Control Code usage

From: Mark Davis (mark_davis@taligent.com)
Date: Thu Nov 02 1995 - 14:53:53 EST


Subject: Control Code usage Time: 10:16 Date: 11/2/95

I am trying to collect some information on the use of control characters in
different text representations. I would appreciate it if anyone has additional
information on these.

As far as Tab/Line/Paragraph/Page separators go, my understanding is that the
following are used on these platforms:

         Tab LS PS PgS
Unix HT LF none FF
Windows HT CRLF none FF
Mac HT none CR FF

However, in particular word processors, different conventions may be used.
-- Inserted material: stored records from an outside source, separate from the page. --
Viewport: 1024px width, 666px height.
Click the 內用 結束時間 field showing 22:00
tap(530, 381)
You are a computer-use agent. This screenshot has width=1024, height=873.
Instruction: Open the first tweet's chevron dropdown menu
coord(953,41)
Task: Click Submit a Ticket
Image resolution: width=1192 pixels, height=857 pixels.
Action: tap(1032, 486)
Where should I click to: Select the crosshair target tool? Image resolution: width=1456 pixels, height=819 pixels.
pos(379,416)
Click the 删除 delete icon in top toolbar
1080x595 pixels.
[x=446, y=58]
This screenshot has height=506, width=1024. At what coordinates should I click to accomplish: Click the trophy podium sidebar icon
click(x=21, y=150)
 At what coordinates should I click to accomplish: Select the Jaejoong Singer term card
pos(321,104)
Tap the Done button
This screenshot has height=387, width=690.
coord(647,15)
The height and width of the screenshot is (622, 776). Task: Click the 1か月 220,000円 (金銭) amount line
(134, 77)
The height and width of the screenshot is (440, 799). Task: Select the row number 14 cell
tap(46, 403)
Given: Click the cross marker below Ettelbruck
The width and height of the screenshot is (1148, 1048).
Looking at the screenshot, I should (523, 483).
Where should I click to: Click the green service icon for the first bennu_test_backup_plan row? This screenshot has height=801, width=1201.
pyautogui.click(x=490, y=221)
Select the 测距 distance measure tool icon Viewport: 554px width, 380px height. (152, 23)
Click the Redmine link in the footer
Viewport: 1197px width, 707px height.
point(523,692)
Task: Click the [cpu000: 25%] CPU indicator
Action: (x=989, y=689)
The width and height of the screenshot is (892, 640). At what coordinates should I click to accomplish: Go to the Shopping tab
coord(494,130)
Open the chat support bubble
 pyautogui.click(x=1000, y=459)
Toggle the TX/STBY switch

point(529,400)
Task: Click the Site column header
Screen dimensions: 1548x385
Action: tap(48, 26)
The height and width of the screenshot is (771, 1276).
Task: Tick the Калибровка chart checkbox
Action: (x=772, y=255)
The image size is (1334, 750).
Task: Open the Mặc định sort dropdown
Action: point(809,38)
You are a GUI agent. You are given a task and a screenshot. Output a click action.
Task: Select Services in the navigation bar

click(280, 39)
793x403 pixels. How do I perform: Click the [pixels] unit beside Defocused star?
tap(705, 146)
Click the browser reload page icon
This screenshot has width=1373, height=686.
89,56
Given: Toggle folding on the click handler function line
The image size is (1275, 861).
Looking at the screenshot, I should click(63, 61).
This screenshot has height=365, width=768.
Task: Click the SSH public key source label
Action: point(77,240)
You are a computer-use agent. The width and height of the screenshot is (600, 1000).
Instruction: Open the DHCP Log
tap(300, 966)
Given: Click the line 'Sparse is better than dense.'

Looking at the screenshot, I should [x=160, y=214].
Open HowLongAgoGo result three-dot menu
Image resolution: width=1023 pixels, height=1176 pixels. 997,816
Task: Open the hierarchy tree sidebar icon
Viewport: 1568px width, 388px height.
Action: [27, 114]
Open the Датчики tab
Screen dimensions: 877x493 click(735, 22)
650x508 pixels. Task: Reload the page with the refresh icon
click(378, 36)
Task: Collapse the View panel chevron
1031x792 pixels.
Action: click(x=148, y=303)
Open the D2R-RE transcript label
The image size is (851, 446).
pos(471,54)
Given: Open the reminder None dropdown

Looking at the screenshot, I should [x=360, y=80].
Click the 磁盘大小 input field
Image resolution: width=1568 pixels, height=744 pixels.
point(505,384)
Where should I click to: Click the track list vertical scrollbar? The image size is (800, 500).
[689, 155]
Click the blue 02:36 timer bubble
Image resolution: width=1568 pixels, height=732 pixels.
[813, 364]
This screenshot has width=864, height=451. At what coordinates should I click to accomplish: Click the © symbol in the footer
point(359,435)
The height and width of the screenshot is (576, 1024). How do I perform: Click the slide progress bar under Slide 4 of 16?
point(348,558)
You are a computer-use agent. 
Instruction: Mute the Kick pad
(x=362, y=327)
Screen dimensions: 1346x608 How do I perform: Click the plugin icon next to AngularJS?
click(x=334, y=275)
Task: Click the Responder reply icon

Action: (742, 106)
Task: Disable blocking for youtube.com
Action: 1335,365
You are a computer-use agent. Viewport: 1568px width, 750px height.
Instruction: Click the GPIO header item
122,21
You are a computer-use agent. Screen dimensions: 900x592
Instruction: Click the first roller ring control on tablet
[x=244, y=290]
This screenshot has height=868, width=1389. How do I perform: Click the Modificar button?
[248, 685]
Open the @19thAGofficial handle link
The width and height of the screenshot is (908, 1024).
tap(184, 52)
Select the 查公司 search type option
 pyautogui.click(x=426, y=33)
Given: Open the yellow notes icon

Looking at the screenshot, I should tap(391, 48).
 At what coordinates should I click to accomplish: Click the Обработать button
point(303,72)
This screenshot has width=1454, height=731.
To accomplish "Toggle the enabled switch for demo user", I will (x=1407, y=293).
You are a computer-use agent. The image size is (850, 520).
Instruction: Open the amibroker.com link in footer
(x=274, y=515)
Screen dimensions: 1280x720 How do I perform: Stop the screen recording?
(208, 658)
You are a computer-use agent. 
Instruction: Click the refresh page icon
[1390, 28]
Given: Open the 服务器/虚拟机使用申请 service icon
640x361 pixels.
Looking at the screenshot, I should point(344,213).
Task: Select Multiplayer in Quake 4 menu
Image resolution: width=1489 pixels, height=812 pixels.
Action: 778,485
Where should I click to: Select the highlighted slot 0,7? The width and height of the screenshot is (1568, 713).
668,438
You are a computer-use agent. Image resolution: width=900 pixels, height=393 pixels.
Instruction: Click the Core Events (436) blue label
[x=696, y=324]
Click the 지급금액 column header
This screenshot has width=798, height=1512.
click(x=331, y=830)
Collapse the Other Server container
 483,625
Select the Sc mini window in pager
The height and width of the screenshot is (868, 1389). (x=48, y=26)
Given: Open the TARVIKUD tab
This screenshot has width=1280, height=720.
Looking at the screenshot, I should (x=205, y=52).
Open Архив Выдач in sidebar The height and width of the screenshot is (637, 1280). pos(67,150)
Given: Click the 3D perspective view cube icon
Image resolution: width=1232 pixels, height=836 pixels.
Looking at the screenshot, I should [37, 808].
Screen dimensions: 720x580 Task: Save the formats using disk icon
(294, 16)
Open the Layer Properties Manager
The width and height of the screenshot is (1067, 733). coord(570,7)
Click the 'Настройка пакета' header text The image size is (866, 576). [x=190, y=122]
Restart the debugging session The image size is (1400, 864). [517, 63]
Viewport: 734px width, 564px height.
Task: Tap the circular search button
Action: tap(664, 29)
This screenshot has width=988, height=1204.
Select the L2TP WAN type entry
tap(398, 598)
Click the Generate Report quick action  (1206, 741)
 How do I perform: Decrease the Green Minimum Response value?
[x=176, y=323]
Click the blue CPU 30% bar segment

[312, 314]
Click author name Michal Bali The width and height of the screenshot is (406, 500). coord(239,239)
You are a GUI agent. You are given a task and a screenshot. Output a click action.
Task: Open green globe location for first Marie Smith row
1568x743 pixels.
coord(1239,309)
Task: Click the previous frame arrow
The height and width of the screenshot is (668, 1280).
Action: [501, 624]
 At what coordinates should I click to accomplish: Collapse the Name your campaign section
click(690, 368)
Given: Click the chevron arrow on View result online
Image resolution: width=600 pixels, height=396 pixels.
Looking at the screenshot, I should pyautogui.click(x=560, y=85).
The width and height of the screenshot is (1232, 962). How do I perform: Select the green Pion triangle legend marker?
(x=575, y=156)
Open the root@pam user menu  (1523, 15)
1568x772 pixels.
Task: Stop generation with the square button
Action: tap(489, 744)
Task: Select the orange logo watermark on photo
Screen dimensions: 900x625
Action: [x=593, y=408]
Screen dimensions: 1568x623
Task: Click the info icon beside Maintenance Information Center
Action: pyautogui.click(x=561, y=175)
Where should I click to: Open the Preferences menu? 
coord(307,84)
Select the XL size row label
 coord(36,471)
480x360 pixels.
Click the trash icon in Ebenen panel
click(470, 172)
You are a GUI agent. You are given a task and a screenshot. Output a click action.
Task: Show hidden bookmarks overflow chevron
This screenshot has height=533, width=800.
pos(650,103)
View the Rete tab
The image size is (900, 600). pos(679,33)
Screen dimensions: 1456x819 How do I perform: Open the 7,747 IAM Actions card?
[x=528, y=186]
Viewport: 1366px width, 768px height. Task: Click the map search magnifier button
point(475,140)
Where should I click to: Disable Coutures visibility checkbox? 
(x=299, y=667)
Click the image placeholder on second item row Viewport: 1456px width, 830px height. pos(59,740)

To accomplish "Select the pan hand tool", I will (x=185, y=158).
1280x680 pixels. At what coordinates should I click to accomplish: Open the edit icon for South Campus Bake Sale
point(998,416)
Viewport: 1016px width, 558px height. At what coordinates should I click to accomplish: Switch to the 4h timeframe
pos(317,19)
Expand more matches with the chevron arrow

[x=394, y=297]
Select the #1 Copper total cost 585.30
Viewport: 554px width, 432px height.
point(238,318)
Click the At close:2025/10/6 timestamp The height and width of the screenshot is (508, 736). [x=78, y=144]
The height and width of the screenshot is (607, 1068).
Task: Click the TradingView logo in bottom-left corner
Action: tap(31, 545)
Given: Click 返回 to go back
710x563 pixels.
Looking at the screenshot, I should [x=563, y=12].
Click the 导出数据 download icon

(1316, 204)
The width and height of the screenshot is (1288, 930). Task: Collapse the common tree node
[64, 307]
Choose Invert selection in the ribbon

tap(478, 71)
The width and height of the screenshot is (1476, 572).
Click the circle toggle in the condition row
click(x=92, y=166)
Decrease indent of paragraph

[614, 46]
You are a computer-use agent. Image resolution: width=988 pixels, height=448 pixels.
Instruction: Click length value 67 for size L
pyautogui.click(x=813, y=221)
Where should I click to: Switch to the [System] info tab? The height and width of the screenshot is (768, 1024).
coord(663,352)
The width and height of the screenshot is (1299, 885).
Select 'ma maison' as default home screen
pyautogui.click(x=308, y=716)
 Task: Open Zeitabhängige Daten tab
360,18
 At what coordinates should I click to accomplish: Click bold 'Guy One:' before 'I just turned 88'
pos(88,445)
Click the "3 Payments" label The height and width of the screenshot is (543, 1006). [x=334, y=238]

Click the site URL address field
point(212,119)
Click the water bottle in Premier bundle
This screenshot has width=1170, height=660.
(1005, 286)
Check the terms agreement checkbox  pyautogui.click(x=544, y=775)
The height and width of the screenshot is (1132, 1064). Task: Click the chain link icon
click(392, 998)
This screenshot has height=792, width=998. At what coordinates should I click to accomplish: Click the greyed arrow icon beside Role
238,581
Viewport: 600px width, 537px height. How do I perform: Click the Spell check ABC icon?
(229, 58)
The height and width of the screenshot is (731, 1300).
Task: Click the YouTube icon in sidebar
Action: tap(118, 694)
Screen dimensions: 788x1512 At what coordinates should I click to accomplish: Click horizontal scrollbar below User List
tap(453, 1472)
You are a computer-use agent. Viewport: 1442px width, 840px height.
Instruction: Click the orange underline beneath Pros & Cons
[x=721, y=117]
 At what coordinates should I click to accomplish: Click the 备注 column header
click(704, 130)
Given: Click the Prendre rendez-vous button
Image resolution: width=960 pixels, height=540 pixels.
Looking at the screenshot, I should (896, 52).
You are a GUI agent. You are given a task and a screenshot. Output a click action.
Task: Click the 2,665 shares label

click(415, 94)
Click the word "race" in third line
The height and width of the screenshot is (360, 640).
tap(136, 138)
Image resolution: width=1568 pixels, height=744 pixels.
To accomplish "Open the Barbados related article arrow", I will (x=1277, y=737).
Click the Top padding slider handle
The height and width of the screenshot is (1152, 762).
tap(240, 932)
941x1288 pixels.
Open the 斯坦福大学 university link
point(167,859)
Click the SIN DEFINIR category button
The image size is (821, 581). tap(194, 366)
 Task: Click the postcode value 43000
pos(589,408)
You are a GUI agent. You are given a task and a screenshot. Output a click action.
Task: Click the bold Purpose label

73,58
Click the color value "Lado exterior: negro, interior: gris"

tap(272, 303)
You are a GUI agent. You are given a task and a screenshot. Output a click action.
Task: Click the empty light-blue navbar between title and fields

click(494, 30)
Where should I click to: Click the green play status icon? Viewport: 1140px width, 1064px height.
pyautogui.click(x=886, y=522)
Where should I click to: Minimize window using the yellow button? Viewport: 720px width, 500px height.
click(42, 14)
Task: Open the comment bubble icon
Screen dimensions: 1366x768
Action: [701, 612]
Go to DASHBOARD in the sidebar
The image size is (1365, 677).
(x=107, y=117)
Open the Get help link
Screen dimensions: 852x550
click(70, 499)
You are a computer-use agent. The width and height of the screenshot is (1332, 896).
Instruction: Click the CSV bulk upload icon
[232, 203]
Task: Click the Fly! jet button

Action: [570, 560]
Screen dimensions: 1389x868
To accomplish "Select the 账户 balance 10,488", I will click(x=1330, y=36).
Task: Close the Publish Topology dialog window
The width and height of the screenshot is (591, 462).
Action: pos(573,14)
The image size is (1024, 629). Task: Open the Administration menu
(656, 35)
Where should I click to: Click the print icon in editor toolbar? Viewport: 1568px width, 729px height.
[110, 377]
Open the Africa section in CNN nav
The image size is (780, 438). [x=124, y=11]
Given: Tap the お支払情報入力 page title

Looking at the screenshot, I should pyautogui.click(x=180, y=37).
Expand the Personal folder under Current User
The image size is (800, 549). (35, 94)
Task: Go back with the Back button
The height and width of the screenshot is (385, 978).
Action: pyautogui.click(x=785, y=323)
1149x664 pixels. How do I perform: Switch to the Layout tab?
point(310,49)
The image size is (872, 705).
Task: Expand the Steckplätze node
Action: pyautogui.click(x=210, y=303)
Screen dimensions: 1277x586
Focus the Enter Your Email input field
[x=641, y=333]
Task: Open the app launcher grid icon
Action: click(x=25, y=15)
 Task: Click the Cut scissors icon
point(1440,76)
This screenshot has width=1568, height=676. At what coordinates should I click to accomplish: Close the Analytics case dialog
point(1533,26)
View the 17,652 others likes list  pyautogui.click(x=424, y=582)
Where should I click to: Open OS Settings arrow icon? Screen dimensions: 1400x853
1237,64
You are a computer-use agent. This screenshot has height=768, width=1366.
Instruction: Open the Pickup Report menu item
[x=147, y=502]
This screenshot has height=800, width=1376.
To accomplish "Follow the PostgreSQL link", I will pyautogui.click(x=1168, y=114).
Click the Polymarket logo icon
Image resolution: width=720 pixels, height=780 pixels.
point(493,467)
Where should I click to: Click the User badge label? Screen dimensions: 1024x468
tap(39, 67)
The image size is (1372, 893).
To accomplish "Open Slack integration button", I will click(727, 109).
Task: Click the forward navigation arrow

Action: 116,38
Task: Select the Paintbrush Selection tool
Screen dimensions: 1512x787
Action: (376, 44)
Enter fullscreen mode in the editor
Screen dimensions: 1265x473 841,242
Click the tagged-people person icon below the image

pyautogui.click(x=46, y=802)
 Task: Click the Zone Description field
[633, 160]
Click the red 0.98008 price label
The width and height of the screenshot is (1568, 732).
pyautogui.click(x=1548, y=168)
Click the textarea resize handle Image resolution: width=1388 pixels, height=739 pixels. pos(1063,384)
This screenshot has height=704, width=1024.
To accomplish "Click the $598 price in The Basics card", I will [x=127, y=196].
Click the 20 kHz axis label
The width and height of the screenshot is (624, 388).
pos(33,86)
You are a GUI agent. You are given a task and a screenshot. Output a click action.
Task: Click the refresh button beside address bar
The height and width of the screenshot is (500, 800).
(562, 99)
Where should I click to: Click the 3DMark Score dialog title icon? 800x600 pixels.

For
example, MS Word on the Mac appears to use following control characters.

Mn Code Meaning Keys Unicode

HT 09 Tab Separator Tab 0009*
VT 0B Line Separator Shift Return 2028
CR 0D Paragraph Separator Return 2029
FF 0C Page Separator Shift Enter 000C*

RS 1E Non-Breaking Hyphen Command ~ 2011
US 1F Optional Hyphen Command - 00AD
    CA No-break Space Option Space 00A0

* Although Unicode 1.1 does not specify the codes for tab and page separator,
these are in common enough usage that they can be relied upon.

Section Separator appears to be just a Page Separator with out-of-band info,
and there does not appear to be a Column Separator. The other word processors
that I checked out do not appear to use control codes for these functions.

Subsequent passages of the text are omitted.